Steward of a Cohort which Might Be Population Representative
Think about whether you could address some of the areas where your study is weaker as there are often other sources of information that can help with contextual value. Think before you overplay your results without consideration of impact.
Cohort Investigator Hopefuls, Applying for Funds
Advise against new cohorts unless you are very clear what this new cohort adds to existing cohorts, that is, a new era is perhaps not necessarily a strong enough argument to start a new cohort. Very clear research questions are required. Study designs should be determined by a statistical power calculation for the main research questions that the cohort would seek to address (as opposed to just collecting as much data as possible to fill a biobank).
Aim for (inter)national collaboration to start few major cohorts, rather than multiple smaller cohorts. Focus on research questions. Measure parameters for these specific research questions in depth, rather than measuring a very broad range of parameters.
Other Dementia Researchers of a Non-Population Representative Cohort or If You Work in Primary, Secondary, and Tertiary Care
Do not translate data of a nonrepresentative sample to a wider population without very careful consideration of the pitfalls. Aim for proof of concept analyses in highly selected populations. Never lose the scope of your cohort: highly selected, limited external validity. Look at your study through the lens of this guidance and see whether you can meet any of the elements.
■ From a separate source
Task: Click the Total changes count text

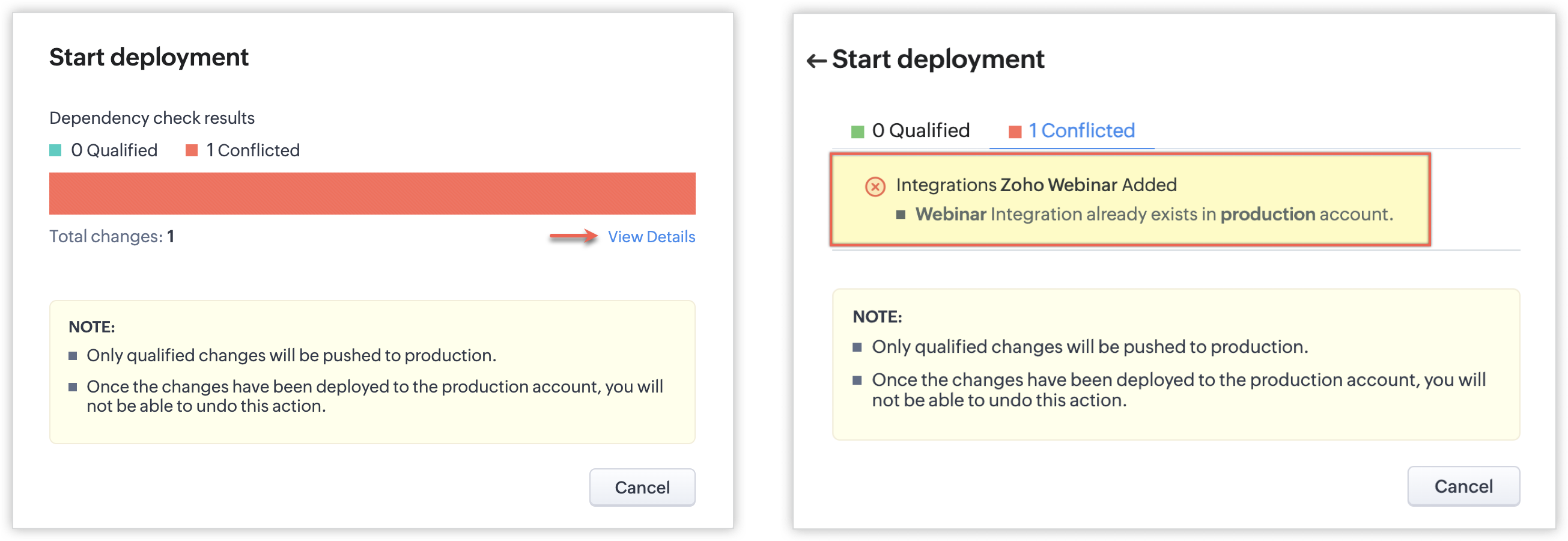Action: (112, 236)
Members of the Public or a Charity
Question received statements about the evidence, ask where it came from, and how appropriate it is for the challenges that society grapples with.
Discussion
This paper synthesizes a unique expert group’s knowledge about a key area for society based on centuries of collective experience of ageing populations and dementia. The key messages for researchers and policy makers alike working in the area of brain ageing and dementia research are that there is no substitute for research, including those studies that are conducted across many decades in contrast to other designs that are necessarily short term (e.g., RCTs), which has a population grounding if research is to fully benefit further generations.
We envisage that these guidelines will be of use to researchers and policy makers to assess the value of existing and new cohort studies and determine what is required to carry out and interpret findings relevant to healthy and frail brain ageing, including the dementia syndrome in populations. The guidelines provide a framework to ensure that the highest standard of research can be attained.
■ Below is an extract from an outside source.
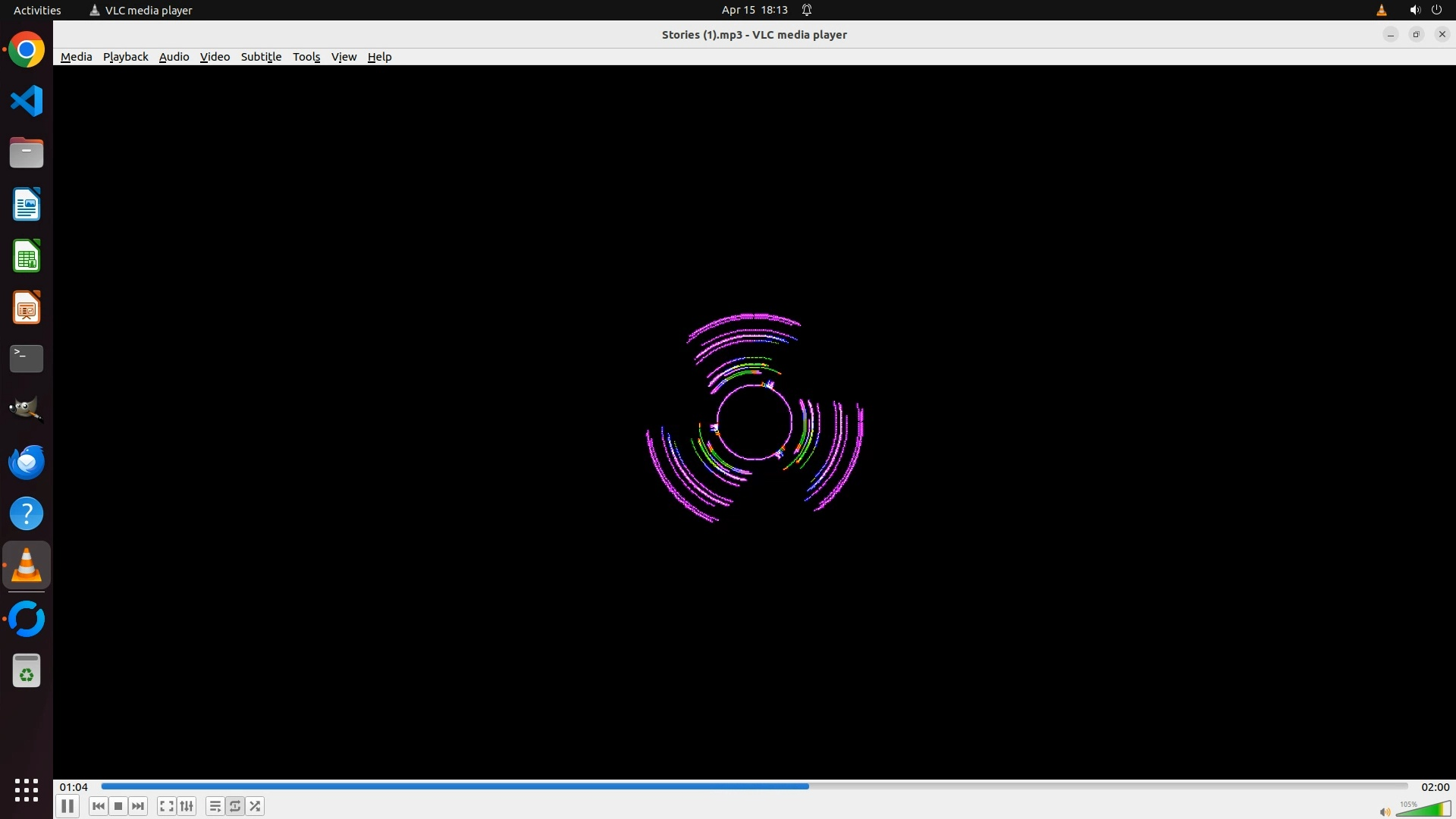Pause the playing track
The height and width of the screenshot is (819, 1456).
[x=67, y=806]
There is a need to utilize and maximize current and future investments into cohort studies in order to generate greatest benefit to the public and scientific community alike. It is hoped that these guidelines will maximize these investments through the considered understanding of existing data, repurposing of cohorts, and establishment and efficient design of future cohorts that include anchoring data points to past cohorts and enabling harmonization of data across studies, geographies, and time points which will translate into a robust data source for future research.
These guidelines were developed by a consensus group of experts from across Europe and represent the opinions of the participants. The consensus group was funded by the JPND and was developed through a series of workshops.
Acknowledgments
We would like to thank the Karolinska institute for hosting the grant (EU-FORTE project dnr. 2014-5166).
Author Contributions
All authors attended the discussion workshops and contributed fully to the generation of the guidelines proposed. C.E.B. and R.L.B. wrote the manuscript, while all authors provided comments and edits to the text before approving the final manuscript.